▶ _Given data_:
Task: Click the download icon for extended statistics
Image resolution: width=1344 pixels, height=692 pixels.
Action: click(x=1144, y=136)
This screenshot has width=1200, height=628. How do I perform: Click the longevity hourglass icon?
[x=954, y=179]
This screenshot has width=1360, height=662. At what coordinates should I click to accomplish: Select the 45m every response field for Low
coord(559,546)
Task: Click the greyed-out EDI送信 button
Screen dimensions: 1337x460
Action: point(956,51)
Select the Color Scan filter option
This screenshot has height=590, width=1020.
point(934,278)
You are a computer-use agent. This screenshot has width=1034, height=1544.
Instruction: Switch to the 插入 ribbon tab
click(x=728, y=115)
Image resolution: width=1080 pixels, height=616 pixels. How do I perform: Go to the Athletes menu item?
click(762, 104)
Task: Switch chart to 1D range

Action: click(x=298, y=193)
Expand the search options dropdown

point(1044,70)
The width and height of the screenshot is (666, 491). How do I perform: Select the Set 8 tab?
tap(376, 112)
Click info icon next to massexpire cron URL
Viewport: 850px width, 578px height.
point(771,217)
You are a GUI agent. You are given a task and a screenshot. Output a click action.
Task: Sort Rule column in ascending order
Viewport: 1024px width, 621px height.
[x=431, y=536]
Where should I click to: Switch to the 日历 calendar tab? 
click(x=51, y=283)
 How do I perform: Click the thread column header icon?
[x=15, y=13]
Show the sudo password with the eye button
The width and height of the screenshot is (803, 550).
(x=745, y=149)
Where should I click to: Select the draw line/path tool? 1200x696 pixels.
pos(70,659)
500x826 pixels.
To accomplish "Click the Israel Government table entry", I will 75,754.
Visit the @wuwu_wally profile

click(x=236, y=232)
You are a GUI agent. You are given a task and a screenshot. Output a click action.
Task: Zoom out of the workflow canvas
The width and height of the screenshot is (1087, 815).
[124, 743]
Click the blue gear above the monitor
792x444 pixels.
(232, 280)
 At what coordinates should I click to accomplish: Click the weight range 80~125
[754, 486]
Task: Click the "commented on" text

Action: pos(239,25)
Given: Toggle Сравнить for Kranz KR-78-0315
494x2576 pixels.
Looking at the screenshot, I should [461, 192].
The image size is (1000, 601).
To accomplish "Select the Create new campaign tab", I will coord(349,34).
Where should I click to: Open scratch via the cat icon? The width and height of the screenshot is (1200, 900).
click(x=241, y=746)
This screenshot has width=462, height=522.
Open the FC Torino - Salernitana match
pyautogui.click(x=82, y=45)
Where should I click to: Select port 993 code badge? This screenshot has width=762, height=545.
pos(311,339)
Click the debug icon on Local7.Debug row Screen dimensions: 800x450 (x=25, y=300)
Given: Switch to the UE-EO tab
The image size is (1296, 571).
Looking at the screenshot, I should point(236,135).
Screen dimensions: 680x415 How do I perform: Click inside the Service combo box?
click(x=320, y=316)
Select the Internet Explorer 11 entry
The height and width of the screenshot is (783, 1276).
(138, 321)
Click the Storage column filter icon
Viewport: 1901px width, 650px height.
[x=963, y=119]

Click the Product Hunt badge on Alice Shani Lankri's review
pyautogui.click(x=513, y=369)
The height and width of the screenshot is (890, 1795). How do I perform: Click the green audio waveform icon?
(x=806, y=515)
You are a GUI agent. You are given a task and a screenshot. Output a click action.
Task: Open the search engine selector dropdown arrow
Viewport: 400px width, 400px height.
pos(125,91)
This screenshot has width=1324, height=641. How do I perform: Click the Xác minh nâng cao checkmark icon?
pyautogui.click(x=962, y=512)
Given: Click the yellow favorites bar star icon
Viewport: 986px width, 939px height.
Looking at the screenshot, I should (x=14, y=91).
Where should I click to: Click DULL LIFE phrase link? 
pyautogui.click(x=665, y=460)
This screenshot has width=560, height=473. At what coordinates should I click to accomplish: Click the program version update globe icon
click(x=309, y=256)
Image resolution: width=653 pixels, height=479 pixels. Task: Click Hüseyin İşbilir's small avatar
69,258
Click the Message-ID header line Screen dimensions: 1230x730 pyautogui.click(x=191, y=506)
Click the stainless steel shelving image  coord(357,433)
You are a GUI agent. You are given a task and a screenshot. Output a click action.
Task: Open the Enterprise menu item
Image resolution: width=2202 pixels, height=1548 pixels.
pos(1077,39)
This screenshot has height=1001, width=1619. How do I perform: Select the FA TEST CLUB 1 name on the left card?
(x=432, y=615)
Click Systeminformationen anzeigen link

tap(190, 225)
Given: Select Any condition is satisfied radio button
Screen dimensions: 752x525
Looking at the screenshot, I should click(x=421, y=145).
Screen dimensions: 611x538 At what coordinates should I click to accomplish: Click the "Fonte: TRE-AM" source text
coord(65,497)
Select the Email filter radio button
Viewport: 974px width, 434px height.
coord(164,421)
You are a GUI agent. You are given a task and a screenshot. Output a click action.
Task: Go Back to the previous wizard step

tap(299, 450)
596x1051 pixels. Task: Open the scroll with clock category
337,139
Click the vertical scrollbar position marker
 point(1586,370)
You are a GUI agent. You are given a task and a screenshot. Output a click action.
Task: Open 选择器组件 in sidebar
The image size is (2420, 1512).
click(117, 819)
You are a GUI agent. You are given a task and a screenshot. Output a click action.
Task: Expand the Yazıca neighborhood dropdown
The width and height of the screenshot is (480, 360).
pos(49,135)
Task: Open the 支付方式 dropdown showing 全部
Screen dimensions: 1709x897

▶ _How to complete this task_: In full and exactly as written, repeat the data.

▶ _Solution for this exercise_:
Task: Click the download icon for extended statistics
Image resolution: width=1344 pixels, height=692 pixels.
Action: click(x=1144, y=136)
This screenshot has width=1200, height=628. How do I perform: Click the longevity hourglass icon?
[x=954, y=179]
This screenshot has width=1360, height=662. At what coordinates should I click to accomplish: Select the 45m every response field for Low
coord(559,546)
Task: Click the greyed-out EDI送信 button
Screen dimensions: 1337x460
Action: point(956,51)
Select the Color Scan filter option
This screenshot has height=590, width=1020.
point(934,278)
You are a computer-use agent. This screenshot has width=1034, height=1544.
Instruction: Switch to the 插入 ribbon tab
click(x=728, y=115)
Image resolution: width=1080 pixels, height=616 pixels. How do I perform: Go to the Athletes menu item?
click(762, 104)
Task: Switch chart to 1D range

Action: click(x=298, y=193)
Expand the search options dropdown

point(1044,70)
The width and height of the screenshot is (666, 491). How do I perform: Select the Set 8 tab?
tap(376, 112)
Click info icon next to massexpire cron URL
Viewport: 850px width, 578px height.
point(771,217)
You are a GUI agent. You are given a task and a screenshot. Output a click action.
Task: Sort Rule column in ascending order
Viewport: 1024px width, 621px height.
[x=431, y=536]
Where should I click to: Switch to the 日历 calendar tab? 
click(x=51, y=283)
 How do I perform: Click the thread column header icon?
[x=15, y=13]
Show the sudo password with the eye button
The width and height of the screenshot is (803, 550).
(x=745, y=149)
Where should I click to: Select the draw line/path tool? 1200x696 pixels.
pos(70,659)
500x826 pixels.
To accomplish "Click the Israel Government table entry", I will 75,754.
Visit the @wuwu_wally profile

click(x=236, y=232)
You are a GUI agent. You are given a task and a screenshot. Output a click action.
Task: Zoom out of the workflow canvas
The width and height of the screenshot is (1087, 815).
[124, 743]
Click the blue gear above the monitor
792x444 pixels.
(232, 280)
 At what coordinates should I click to accomplish: Click the weight range 80~125
[754, 486]
Task: Click the "commented on" text

Action: pos(239,25)
Given: Toggle Сравнить for Kranz KR-78-0315
494x2576 pixels.
Looking at the screenshot, I should [461, 192].
The image size is (1000, 601).
To accomplish "Select the Create new campaign tab", I will coord(349,34).
Where should I click to: Open scratch via the cat icon? The width and height of the screenshot is (1200, 900).
click(x=241, y=746)
This screenshot has width=462, height=522.
Open the FC Torino - Salernitana match
pyautogui.click(x=82, y=45)
Where should I click to: Select port 993 code badge? This screenshot has width=762, height=545.
pos(311,339)
Click the debug icon on Local7.Debug row Screen dimensions: 800x450 (x=25, y=300)
Given: Switch to the UE-EO tab
The image size is (1296, 571).
Looking at the screenshot, I should point(236,135).
Screen dimensions: 680x415 How do I perform: Click inside the Service combo box?
click(x=320, y=316)
Select the Internet Explorer 11 entry
The height and width of the screenshot is (783, 1276).
(138, 321)
Click the Storage column filter icon
Viewport: 1901px width, 650px height.
[x=963, y=119]

Click the Product Hunt badge on Alice Shani Lankri's review
pyautogui.click(x=513, y=369)
The height and width of the screenshot is (890, 1795). How do I perform: Click the green audio waveform icon?
(x=806, y=515)
You are a GUI agent. You are given a task and a screenshot. Output a click action.
Task: Open the search engine selector dropdown arrow
Viewport: 400px width, 400px height.
pos(125,91)
This screenshot has width=1324, height=641. How do I perform: Click the Xác minh nâng cao checkmark icon?
pyautogui.click(x=962, y=512)
Given: Click the yellow favorites bar star icon
Viewport: 986px width, 939px height.
Looking at the screenshot, I should (x=14, y=91).
Where should I click to: Click DULL LIFE phrase link? 
pyautogui.click(x=665, y=460)
This screenshot has width=560, height=473. At what coordinates should I click to accomplish: Click the program version update globe icon
click(x=309, y=256)
Image resolution: width=653 pixels, height=479 pixels. Task: Click Hüseyin İşbilir's small avatar
69,258
Click the Message-ID header line Screen dimensions: 1230x730 pyautogui.click(x=191, y=506)
Click the stainless steel shelving image  coord(357,433)
You are a GUI agent. You are given a task and a screenshot. Output a click action.
Task: Open the Enterprise menu item
Image resolution: width=2202 pixels, height=1548 pixels.
pos(1077,39)
This screenshot has height=1001, width=1619. How do I perform: Select the FA TEST CLUB 1 name on the left card?
(x=432, y=615)
Click Systeminformationen anzeigen link

tap(190, 225)
Given: Select Any condition is satisfied radio button
Screen dimensions: 752x525
Looking at the screenshot, I should click(x=421, y=145).
Screen dimensions: 611x538 At what coordinates should I click to accomplish: Click the "Fonte: TRE-AM" source text
coord(65,497)
Select the Email filter radio button
Viewport: 974px width, 434px height.
coord(164,421)
You are a GUI agent. You are given a task and a screenshot. Output a click action.
Task: Go Back to the previous wizard step

tap(299, 450)
596x1051 pixels. Task: Open the scroll with clock category
337,139
Click the vertical scrollbar position marker
 point(1586,370)
You are a GUI agent. You are given a task and a screenshot. Output a click action.
Task: Open 选择器组件 in sidebar
The image size is (2420, 1512).
click(117, 819)
You are a GUI agent. You are given a task and a screenshot. Output a click action.
Task: Expand the Yazıca neighborhood dropdown
The width and height of the screenshot is (480, 360).
pos(49,135)
Task: Open the 支付方式 dropdown showing 全部
Screen dimensions: 1709x897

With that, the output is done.